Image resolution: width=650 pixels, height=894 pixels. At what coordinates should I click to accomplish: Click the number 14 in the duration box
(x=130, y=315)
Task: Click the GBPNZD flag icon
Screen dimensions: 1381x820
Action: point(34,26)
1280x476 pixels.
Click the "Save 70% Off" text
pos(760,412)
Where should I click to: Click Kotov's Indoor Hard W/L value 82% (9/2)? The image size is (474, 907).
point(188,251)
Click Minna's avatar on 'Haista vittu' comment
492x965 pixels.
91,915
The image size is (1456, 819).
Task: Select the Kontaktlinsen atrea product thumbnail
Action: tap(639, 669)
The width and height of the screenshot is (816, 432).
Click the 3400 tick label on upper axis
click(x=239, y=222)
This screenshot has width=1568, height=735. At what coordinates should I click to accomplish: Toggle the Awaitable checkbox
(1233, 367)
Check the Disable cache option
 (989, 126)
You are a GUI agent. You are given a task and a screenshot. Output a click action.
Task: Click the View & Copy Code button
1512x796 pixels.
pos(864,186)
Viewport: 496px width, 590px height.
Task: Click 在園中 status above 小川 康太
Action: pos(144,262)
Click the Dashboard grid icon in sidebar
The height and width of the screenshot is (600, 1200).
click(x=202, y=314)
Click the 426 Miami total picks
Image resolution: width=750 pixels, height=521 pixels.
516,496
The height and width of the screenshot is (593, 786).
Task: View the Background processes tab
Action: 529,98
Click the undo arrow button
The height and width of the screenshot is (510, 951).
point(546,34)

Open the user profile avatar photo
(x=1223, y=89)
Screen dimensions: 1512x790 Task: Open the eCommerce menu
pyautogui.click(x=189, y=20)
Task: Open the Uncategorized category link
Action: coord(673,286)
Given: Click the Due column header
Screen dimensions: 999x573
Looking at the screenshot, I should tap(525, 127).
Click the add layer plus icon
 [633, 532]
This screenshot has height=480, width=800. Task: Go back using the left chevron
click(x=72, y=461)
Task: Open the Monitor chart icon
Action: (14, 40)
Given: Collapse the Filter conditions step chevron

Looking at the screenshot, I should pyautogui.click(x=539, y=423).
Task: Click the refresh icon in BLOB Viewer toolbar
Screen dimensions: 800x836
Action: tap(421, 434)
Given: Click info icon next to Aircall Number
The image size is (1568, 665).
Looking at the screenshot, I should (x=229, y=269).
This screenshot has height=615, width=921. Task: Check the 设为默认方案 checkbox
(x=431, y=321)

━━━━━━━━━━━━━━━━

Whenever a line above contains "button", copy that line.

> [ANSWER SECTION]:
Task: Click the View & Copy Code button
Click the undo arrow button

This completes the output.